_Saved data entries_
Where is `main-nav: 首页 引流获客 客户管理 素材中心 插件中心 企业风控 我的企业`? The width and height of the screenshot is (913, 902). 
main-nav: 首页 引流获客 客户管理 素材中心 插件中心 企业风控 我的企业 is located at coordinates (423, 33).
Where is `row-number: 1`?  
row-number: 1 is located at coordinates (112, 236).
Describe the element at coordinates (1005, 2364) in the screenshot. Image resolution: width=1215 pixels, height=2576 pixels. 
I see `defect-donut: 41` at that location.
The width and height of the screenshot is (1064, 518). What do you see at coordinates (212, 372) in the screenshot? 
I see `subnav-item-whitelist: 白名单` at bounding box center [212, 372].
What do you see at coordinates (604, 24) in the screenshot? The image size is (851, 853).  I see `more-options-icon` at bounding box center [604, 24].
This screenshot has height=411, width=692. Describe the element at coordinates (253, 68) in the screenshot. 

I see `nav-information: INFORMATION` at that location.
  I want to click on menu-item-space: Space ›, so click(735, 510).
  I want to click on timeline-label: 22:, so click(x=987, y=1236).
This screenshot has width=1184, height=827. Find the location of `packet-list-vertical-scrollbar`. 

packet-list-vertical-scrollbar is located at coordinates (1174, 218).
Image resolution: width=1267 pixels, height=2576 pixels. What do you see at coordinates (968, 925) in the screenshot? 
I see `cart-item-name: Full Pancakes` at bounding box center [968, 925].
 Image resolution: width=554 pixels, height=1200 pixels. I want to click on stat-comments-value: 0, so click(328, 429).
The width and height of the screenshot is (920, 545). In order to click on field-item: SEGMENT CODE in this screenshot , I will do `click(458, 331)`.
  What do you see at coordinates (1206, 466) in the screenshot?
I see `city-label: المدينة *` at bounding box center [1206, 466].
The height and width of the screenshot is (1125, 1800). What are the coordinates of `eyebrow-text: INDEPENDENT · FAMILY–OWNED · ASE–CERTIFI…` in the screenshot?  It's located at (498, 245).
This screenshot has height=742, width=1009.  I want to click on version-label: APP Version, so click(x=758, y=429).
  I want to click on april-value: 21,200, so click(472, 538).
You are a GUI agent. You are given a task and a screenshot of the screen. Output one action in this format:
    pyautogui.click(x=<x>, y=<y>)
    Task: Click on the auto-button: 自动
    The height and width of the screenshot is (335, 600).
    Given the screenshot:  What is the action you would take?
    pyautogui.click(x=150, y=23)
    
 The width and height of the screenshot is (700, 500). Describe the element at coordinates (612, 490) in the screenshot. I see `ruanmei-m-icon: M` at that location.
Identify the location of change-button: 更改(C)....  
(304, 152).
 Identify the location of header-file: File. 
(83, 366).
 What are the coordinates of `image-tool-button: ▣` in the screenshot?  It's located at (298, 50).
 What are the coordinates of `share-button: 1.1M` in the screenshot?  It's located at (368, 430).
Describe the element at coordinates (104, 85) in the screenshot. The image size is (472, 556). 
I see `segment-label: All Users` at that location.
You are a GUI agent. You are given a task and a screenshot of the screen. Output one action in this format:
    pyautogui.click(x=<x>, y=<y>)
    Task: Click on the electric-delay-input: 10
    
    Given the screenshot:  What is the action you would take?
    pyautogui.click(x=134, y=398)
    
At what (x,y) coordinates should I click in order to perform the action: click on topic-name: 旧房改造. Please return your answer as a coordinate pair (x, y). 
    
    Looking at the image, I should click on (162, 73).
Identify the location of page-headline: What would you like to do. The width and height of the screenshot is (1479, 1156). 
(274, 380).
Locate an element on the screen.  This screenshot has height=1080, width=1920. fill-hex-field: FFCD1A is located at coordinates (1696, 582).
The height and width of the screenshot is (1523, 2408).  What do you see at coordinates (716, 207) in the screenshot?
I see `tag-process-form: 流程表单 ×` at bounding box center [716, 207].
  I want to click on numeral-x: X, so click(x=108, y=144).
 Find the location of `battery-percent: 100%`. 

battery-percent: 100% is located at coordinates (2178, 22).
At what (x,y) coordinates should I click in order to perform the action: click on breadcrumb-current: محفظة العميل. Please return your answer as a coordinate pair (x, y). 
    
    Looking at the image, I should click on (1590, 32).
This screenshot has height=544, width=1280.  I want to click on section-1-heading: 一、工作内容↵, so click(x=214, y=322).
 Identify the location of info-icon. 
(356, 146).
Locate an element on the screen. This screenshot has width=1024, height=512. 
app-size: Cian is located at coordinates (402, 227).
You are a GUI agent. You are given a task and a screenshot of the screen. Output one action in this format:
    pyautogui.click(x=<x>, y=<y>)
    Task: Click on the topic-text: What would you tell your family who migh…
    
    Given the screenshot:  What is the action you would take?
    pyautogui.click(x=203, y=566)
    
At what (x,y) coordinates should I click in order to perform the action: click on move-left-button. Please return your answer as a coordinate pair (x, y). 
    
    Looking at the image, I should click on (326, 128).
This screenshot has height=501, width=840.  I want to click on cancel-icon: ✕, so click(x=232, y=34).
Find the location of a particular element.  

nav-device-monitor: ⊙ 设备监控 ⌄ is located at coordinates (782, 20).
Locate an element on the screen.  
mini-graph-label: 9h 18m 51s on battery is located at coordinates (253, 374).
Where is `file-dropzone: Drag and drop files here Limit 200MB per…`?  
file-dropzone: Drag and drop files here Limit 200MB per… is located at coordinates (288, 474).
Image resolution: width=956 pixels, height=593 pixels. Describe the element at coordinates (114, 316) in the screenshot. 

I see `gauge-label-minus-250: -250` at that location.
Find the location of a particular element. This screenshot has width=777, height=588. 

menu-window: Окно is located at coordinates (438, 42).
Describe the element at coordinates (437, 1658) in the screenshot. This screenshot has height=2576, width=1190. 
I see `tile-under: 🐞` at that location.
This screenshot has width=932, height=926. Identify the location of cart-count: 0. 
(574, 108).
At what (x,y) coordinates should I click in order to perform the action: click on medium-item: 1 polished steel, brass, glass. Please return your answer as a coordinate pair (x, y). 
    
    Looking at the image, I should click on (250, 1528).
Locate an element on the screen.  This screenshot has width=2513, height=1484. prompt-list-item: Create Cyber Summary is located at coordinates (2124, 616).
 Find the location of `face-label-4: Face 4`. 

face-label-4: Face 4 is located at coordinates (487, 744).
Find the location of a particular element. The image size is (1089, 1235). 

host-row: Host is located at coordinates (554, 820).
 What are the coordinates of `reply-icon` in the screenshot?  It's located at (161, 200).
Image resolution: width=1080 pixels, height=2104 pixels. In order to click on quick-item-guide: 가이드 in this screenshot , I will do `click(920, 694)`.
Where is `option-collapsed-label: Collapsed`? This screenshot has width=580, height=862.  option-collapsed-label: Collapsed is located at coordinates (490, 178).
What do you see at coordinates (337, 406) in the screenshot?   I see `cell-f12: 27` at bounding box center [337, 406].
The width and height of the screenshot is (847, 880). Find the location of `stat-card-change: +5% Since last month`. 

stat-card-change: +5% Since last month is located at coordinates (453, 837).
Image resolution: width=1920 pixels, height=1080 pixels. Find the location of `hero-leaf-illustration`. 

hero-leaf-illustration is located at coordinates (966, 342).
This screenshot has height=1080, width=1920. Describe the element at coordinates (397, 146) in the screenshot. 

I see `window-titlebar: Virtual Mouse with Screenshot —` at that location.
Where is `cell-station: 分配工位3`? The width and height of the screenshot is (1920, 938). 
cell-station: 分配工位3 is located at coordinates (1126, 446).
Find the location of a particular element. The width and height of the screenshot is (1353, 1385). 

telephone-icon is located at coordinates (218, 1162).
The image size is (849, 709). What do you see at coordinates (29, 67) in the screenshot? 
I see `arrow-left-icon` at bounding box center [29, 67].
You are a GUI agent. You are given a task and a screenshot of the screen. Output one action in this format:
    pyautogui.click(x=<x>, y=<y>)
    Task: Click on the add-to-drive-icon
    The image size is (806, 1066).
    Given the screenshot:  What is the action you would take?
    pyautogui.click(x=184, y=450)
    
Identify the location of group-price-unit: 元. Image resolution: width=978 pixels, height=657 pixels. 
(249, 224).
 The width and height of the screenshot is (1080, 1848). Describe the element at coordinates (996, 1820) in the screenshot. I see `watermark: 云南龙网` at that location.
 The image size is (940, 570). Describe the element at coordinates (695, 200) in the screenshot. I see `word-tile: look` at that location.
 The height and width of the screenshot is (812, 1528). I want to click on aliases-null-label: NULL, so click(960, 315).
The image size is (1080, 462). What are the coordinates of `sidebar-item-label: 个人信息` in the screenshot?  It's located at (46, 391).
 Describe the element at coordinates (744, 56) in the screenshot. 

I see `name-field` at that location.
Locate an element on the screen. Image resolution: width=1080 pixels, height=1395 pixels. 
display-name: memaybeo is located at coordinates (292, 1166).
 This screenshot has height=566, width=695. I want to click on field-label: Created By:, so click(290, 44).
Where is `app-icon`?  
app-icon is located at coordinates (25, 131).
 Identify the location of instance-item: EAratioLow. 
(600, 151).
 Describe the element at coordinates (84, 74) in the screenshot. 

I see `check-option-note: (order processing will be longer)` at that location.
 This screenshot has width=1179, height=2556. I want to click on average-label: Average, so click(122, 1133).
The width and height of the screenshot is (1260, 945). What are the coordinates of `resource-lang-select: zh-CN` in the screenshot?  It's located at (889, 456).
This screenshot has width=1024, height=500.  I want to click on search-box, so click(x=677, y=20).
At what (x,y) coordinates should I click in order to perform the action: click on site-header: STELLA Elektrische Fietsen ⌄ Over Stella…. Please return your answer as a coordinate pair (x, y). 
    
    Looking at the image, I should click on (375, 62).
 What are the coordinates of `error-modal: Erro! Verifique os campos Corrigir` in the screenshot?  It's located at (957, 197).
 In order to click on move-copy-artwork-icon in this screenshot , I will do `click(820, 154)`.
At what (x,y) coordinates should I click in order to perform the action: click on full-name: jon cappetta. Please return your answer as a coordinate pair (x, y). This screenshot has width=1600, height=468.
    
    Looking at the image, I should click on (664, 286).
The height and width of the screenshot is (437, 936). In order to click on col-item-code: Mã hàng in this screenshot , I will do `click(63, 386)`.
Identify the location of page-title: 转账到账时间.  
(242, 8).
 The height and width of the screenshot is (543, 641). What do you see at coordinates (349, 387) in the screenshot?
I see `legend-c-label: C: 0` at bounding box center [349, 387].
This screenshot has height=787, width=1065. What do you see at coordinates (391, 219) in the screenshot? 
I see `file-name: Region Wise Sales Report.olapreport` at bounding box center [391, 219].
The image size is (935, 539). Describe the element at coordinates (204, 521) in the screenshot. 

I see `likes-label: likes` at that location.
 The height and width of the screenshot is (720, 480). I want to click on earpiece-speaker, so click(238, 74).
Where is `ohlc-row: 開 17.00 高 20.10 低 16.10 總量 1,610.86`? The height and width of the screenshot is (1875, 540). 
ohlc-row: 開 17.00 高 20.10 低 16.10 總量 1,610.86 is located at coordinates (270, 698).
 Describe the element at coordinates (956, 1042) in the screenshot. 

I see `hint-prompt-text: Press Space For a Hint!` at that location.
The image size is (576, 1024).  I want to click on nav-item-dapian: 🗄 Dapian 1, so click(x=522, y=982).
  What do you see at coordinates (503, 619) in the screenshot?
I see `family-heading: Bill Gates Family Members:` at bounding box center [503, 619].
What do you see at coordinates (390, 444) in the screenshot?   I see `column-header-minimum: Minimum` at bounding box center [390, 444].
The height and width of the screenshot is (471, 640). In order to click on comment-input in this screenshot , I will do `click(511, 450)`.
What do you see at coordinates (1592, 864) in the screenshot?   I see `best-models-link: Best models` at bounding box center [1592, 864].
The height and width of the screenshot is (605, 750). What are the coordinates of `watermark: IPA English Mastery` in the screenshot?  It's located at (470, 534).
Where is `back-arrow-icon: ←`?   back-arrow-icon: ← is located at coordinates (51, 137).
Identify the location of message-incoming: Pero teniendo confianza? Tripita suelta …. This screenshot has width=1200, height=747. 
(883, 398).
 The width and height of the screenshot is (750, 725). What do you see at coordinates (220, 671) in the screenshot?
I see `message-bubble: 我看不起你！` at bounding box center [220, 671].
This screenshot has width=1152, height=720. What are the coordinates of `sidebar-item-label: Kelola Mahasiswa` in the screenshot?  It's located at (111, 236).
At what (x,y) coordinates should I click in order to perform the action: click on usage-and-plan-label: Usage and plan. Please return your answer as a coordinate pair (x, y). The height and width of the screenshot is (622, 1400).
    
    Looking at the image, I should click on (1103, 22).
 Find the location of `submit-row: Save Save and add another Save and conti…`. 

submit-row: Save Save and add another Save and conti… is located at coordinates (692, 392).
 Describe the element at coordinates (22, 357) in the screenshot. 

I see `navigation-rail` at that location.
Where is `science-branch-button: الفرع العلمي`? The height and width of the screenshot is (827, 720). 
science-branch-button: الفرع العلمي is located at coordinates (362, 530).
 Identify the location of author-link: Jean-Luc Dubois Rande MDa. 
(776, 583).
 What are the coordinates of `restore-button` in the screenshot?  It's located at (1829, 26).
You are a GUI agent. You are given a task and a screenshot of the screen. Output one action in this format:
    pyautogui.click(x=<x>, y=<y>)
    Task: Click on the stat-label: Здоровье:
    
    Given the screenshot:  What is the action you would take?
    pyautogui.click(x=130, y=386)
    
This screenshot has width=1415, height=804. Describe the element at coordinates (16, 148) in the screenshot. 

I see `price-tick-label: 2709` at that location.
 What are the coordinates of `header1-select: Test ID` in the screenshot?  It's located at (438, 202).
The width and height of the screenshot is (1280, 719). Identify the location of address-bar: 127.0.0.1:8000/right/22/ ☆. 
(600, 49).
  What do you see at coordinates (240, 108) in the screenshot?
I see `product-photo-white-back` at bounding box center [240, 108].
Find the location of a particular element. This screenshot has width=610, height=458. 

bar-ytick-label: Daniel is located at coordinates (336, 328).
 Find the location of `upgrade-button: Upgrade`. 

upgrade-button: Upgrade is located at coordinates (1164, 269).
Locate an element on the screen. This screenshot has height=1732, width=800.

_Exercise objective_
Write out again the lines starting with the line that contains "Image resolution: width=1920" and going on through the line that contains "center [29, 67].", switching "Find the location of" to "Locate" and leaving everything else unchanged.

_Exercise solution_
Image resolution: width=1920 pixels, height=1080 pixels. Locate `hero-leaf-illustration`. 

hero-leaf-illustration is located at coordinates (966, 342).
This screenshot has height=1080, width=1920. Describe the element at coordinates (397, 146) in the screenshot. 

I see `window-titlebar: Virtual Mouse with Screenshot —` at that location.
Where is `cell-station: 分配工位3`? The width and height of the screenshot is (1920, 938). 
cell-station: 分配工位3 is located at coordinates (1126, 446).
Locate a particular element. The width and height of the screenshot is (1353, 1385). 

telephone-icon is located at coordinates (218, 1162).
The image size is (849, 709). What do you see at coordinates (29, 67) in the screenshot? 
I see `arrow-left-icon` at bounding box center [29, 67].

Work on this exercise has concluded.